11 de julho de 2026
Geral

Após relatar ter sido picado por abelha, homem de 37 anos morre

Tisa Moraes
| Tempo de leitura: 2 min

Um mototaxista de 37 anos morreu depois de relatar ter sido picado por uma abelha no Núcleo Isaura Pitta Garms, em Bauru. Daniel Trevisolli Lourenço estava a caminho da casa de um amigo e chegou a receber os primeiros socorros, mas não resistiu.

Apesar do relato do mototaxista, somente o laudo necroscópico do IML, quando for divulgado, poderá confirmar a real causa da morte. O caso foi registrado no início da noite da última segunda-feira (5).

Segundo o amigo, que preferiu não ter a identidade divulgada, Lourenço chegou em sua residência, na rua Deoclécio Resende Soares, já passando mal, afirmando que havia sido picado na testa por uma abelha e que era alérgico. "Ele sentou no chão e falou pouco, depois deitou e logo perdeu a consciência. Chamei o Samu e tentei fazer a reanimação cardíaca. Fiquei muito assustado".

Diretor do Departamento de Urgência e Unidades de Pronto Atendimento (Duupa) de Bauru, o médico Rafael Arruda estava trabalhando no Samu naquele horário e foi até o local. Segundo ele, a vítima não apresentava sinais aparentes de picada e não apresentou os sintomas característicos de reação alérgica, o que levanta a suspeita de que ele possa ter morrido por outro motivo.
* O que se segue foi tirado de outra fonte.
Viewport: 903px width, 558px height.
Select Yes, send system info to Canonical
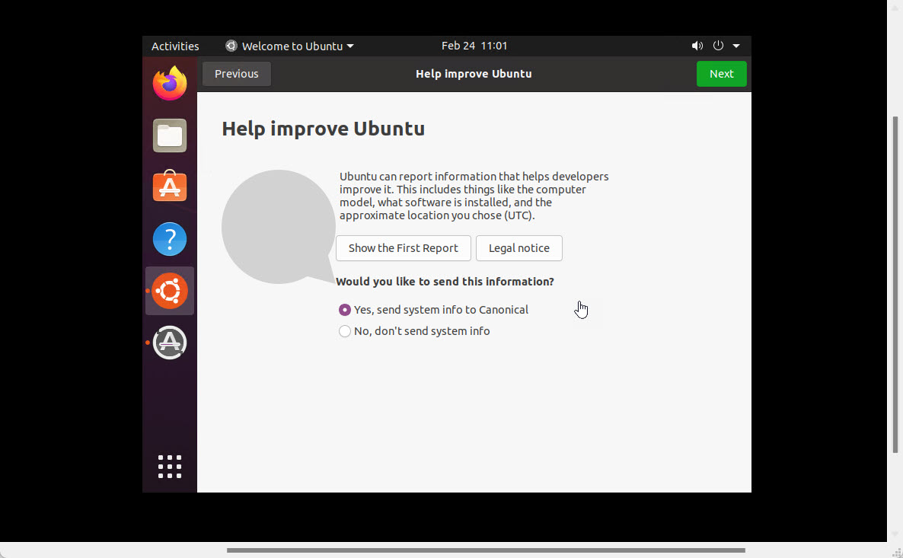pos(344,310)
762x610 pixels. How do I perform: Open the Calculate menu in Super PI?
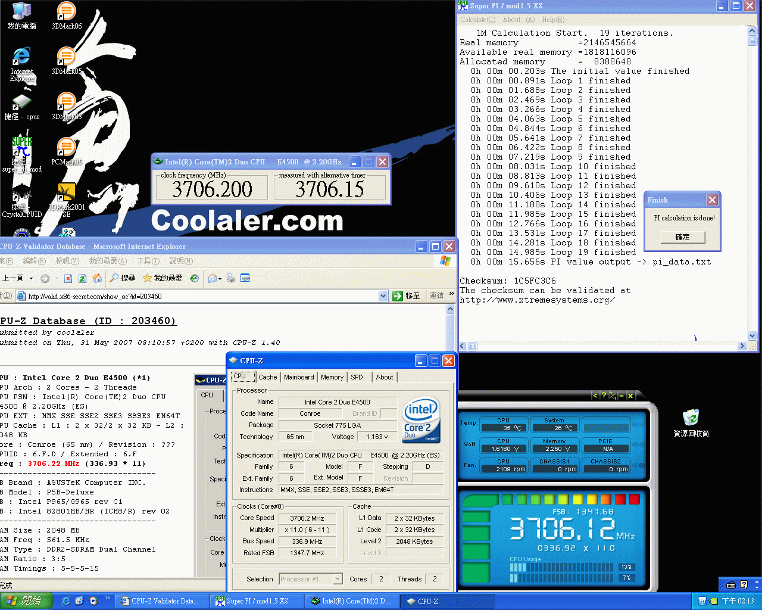pos(477,20)
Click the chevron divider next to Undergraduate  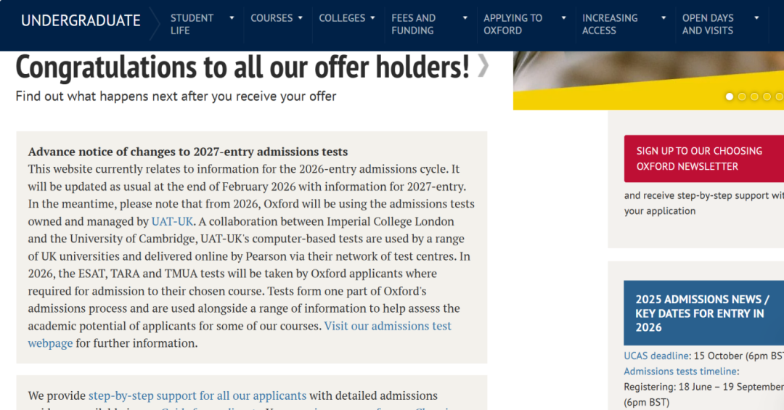coord(155,25)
"Ele estava em parada cardiorrespiratória e, após quase 40 minutos de reanimação, não obteve nenhum estímulo e foi constatado o óbito. Como não havia lesão visível de picada ou edema, encaminhamos o corpo para o IML, porque ele pode até mesmo ter sofrido um infarto. Embora não seja impossível, é raro uma pessoa morrer com uma única picada de abelha", detalha.

Há mais de 15 anos atuando na retirada de colmeias de áreas de risco, o apicultor Cirço Domes de Araújo comenta que as abelhas mais comuns na área urbana de Bauru, hoje, são as africanizadas, resultantes do cruzamento da espécie europeia com a africana.

"Mas é importante que as pessoas saibam que a quantidade de abelhas vêm diminuindo, o que é muito preocupante, porque elas são importantes para a polinização das plantas. São elas que nos dão o alimento", completa.